Formation containing oil shale which is suitable for in situ retorting can be hundreds of feet thick. Often there are strata of substantial thickness within such formation having significantly different kerogen contents than other strata in the same formation. Thus, for example, in one formation containing oil shale in Colorado that is a few hundred feet thick, the average kerogen content is in the order of about 17 gallons per ton. Within this formation there are strata 10 feet or so thick in which the kerogen content is in excess of 30 gallons per ton. In another portion of the same formation there is a stratum almost 30 feet thick having nearly zero kerogen content. Similar stratification of kerogen content occurs in many formations containing oil shale.
During the course of retorting an in situ oil shale retort, hot retorting gas flows downwardly through the fragmented mass of formation particles. The void fraction, which is the ratio of the volume of the voids or spaces between particles in the fragmented mass to the total volume of the fragmented permeable mass of particles in an in situ oil shale retort, influences the resistance of the fragmented mass to such gas flow. A fragmented mass with a high void fraction has low resistance to gas flow, while a fragmented mass with low void fraction has a high resistance to gas flow. Flow resistance of the fragmented mass is important inasmuch as retorting may be continued for an extensive period of time. For example, one experimental in situ retort about 80 feet high was retorted for over a period of 120 days. If there is a high resistance to gas flow, a relatively high pressure drop will occur along the length of the fragmented mass. As a result, the blowers or compressors used for inducing gas flow within the retort will operate at relatively high pressure (for example, 5 psig) which requires appreciably more energy for driving the compressor or blower than if the pressure drop is relatively low.
The total energy requirements can be relatively high because of the long time required for retorting. Higher pressure operation also can take a greater capital expenditure for blowers or compressors, and some gas leakage from the retort can occur, further reducing efficiency.

> **Collected material**:
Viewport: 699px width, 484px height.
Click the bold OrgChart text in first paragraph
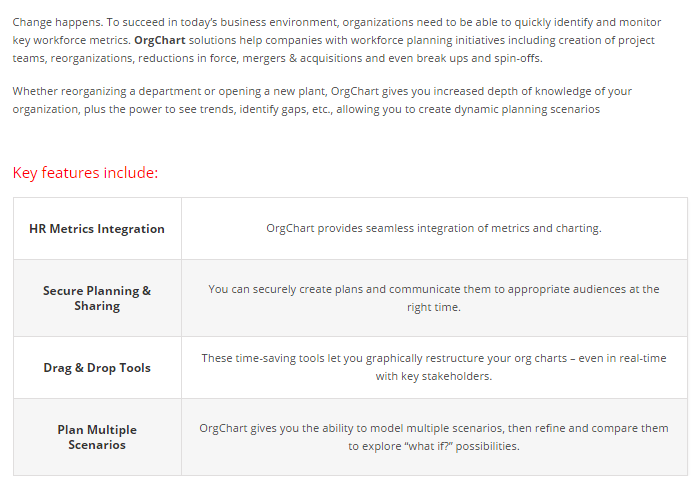tap(157, 39)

> **Exercise directions**: Continue the passage on in situ oil shale retorting, starting after its last sentence.

> **Result of this task**:
The pressure differential or pressure drop from the top to bottom for vertical movement of gas down through the fragmented mass in an in situ oil shale retort depends upon various parameters of the retort and retorting process such as lithostatic pressure, void fraction of the fragmented mass, particle size in the fragmented mass, the temperature pattern of the retorting and combustion zones, gas volumetric flow rates, grade of oil shale being retorted, rate of heating of the fragmented mass, gas composition, gas generation from mineral decomposition and the like.
It is also desirable in forming an in situ retort to keep the total void volume as low as possible because of the cost of mining to form a void into which formation containing oil shale is expanded. Further, when the void is formed in the retort site, removed formation either must be retorted by more cumbersome and polluting above ground techniques, or the shale oil is lost when the mined-out material is discarded. Thus, the operator of an in situ oil shale retort is faced with opposing economic considerations that must be balanced to optimize production and minimize costs. On one side is the cost and loss of total yield of the retort by mining out formation to create the same void volume for the fragmented mass and on the other side is the cost of energy and equipment for forcing the retorting gas through the fragmented mass.